Бокль Генри Томас (1822--1862) -- выдающийся английский историк. Главный труд его -- "История цивилизации в Англии" (1858--1861). Бокль установил, что развитие человечества происходит на основании объективных законов, подобно тому, как на основании объективных физических законов происходит развитие в мире природы.

Дарвин Чарльз Роберт (1809--1882) -- основоположник научной теории органического мира. Главный труд его "Происхождение видов" вызвал широкий резонанс 13 мировой, в том числе и русской, науке и публицистике.

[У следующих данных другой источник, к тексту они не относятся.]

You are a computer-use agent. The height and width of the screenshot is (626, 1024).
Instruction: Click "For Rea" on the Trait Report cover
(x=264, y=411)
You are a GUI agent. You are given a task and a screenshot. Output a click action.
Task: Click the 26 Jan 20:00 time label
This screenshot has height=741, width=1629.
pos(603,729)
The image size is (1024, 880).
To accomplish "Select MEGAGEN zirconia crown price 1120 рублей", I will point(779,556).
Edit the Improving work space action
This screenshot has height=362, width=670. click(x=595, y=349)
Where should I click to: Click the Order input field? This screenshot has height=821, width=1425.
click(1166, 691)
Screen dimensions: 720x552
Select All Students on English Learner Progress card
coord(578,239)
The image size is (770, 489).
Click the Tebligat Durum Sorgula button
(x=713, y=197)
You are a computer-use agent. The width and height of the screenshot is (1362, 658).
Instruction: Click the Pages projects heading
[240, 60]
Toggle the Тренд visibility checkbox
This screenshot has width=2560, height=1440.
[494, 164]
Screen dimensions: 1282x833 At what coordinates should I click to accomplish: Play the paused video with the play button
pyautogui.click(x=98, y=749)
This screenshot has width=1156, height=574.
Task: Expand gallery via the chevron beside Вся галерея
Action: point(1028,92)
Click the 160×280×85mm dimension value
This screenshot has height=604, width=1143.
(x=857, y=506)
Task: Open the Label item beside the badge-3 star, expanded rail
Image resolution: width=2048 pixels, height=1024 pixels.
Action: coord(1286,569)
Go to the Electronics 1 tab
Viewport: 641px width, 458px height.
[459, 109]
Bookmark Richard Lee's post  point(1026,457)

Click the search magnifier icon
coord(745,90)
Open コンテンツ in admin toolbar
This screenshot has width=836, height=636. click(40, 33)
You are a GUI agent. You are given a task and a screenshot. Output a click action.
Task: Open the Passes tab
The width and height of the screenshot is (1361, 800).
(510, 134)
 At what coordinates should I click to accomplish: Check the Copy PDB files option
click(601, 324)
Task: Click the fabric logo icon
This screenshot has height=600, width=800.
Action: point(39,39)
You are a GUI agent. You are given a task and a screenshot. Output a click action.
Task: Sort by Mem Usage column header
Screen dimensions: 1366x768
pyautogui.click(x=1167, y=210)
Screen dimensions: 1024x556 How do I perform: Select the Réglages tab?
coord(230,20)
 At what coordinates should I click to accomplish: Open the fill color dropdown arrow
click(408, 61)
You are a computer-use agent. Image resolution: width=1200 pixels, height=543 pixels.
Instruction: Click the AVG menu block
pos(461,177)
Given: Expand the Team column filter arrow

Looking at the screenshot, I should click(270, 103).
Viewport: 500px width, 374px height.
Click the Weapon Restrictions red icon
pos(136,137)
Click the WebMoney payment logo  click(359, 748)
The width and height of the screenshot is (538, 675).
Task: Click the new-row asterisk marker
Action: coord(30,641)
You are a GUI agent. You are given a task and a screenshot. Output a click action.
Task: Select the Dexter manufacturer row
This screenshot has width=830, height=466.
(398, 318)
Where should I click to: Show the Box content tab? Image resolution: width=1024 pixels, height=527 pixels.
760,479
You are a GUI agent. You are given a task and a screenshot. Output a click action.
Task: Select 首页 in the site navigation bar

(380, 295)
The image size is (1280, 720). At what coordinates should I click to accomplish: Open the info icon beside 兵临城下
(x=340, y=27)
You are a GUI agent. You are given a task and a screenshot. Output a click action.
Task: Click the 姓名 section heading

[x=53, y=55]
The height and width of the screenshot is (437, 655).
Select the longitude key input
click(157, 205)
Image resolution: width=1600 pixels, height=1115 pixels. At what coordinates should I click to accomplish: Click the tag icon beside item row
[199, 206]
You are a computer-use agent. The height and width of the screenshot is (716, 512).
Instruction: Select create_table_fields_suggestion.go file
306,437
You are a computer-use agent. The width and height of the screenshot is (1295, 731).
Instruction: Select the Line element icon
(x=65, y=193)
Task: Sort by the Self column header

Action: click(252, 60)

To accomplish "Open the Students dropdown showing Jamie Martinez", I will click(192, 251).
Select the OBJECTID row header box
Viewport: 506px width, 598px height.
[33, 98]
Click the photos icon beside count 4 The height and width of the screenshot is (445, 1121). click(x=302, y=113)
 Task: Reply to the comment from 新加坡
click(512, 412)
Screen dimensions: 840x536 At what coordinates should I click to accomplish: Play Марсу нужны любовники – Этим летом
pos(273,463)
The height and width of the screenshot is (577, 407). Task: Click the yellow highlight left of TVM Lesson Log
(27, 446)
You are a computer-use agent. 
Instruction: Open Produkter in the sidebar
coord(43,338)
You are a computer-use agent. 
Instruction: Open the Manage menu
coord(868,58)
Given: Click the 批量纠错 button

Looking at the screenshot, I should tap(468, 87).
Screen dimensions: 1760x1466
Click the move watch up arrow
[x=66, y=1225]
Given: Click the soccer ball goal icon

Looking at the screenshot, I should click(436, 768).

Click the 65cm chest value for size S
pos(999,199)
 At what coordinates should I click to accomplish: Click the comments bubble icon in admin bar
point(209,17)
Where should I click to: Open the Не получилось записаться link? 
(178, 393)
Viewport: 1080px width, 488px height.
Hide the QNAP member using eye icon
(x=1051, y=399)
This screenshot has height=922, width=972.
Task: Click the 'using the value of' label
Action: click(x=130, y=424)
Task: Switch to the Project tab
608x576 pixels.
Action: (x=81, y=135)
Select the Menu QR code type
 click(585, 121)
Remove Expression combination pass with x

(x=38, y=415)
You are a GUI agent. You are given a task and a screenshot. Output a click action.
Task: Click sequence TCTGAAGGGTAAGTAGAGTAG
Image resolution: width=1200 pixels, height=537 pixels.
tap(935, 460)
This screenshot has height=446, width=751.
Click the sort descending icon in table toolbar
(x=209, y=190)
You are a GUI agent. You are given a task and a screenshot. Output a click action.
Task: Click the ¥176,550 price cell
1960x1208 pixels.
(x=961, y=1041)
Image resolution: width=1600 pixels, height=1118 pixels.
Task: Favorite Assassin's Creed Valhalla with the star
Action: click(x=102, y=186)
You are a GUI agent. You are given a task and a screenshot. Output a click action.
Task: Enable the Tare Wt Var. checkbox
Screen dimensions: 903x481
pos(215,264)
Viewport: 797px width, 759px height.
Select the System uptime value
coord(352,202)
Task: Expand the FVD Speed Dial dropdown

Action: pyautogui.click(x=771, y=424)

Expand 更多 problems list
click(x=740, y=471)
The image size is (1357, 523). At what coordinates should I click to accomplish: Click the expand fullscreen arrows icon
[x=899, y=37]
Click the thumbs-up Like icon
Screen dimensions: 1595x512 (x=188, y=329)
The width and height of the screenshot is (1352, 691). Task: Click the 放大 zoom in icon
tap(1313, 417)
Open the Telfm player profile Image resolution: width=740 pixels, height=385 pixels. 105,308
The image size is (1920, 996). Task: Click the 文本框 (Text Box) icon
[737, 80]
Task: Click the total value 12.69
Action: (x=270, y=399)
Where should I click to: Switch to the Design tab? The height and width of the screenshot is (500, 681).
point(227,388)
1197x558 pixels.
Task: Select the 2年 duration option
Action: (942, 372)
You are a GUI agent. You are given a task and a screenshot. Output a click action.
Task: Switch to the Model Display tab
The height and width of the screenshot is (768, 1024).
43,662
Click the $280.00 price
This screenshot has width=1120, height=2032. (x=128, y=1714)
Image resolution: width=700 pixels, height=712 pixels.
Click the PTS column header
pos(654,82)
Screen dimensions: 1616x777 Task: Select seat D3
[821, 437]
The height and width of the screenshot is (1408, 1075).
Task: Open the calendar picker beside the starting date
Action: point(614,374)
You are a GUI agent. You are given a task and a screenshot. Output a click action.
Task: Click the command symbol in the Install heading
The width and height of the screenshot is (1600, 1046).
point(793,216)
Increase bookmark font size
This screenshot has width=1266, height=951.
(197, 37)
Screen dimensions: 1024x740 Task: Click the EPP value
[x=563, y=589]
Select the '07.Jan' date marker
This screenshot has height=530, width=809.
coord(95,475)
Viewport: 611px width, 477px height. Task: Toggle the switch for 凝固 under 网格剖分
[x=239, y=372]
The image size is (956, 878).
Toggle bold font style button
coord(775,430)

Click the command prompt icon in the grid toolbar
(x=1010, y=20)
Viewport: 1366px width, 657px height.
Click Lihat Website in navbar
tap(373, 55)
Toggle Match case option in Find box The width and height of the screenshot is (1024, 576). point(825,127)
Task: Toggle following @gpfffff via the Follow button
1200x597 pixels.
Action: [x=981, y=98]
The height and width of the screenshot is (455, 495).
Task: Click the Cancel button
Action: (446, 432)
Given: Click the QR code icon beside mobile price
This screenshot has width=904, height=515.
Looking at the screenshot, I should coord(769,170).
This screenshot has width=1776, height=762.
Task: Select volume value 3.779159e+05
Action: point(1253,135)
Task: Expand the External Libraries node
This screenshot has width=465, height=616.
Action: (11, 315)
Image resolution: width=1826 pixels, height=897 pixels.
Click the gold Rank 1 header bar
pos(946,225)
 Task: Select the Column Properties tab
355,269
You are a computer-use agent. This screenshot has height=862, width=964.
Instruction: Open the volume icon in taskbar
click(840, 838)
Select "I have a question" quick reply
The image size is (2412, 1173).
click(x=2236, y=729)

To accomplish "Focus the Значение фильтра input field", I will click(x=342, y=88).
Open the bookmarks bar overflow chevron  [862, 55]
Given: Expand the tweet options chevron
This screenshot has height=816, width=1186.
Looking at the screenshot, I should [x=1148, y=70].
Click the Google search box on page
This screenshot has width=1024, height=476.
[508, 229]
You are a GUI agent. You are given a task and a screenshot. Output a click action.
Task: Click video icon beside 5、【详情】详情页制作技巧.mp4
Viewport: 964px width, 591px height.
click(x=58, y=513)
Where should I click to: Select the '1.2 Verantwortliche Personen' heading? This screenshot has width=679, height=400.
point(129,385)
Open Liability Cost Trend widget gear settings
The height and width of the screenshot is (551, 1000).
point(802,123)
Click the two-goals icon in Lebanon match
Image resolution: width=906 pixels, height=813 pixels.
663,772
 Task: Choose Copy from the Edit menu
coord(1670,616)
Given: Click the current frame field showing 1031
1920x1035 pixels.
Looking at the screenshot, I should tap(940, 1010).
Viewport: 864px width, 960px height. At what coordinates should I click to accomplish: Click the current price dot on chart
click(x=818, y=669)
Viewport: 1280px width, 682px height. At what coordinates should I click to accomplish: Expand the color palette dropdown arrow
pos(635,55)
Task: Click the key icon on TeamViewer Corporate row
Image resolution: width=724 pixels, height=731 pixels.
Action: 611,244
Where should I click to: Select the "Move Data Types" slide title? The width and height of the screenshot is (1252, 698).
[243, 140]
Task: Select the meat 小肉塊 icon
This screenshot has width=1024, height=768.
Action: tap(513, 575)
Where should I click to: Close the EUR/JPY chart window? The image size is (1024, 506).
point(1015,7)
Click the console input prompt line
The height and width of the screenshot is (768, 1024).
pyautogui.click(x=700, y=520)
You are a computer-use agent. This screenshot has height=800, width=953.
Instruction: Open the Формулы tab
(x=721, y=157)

Фейербах Людвиг (1804--1872) --немецкий философ-материалист, произведший "переворот в области метафизических идей" (Анненков П. В. Литературные воспоминания. М., 1960. С. 274) в сознании русских мыслителей уже в 1840-е гг. Материализм Фейербаха стал философской основой для развития социалистических идей в русском обществе (там же).

Весь этот пассаж корреспондента Достоевского с перечислением имен особо чтимых им авторов является невольной или, напротив, осознанной полемикой с Достоевским. В "Дневнике писателя" 1873 г. в статье "Одна из современных фальшей" (Гражданин. 1873. 10 дек. No 50) Достоевский, говоря об отрицательном воздействии атеизма и материализма на нашу идейную молодежь, писал: "Заметьте, господа, что все эти европейские высшие учители наши, свет и надежда наша, все эти Милли, Дарвины и Штраусы преудивительно смотрят иногда на нравственные обязанности современного человека <...> Вы засмеетесь и спросите: к чему вздумалось мне заговорить непременно об этих именах? А потому, что трудно и представить себе, говоря о нашей молодежи, интеллигентной, горячей и учащейся, чтоб эти имена, например, миновали ее при первых шагах ее в жизни" (21, 132). Подробнее об отношении Достоевского к Миллю и Дарвину см.: 21, 457.

7 ...chevalies de ses idées -- рыцарь идеи (франц.).

8 Речь идет о министре народного просвещения гр. Д. Л. Толстом (1823--1889), стороннике классического образования, проведшем в 1871 г. реформу среднего образования и утвердившем 30 июля 1871 г. новый гимназический устав, согласно которому только окончившие гимназический курс с двумя древними языками имели право поступать в университет. В 1874 г. Толстой издал положение о начальных училищах, для надзора за которыми были учреждены должности инспекторов.

9 Намек на освободительную борьбу балканских славян против Турции. Босняки -- жители Боснии, славянской провинции, находившейся под властью Турции.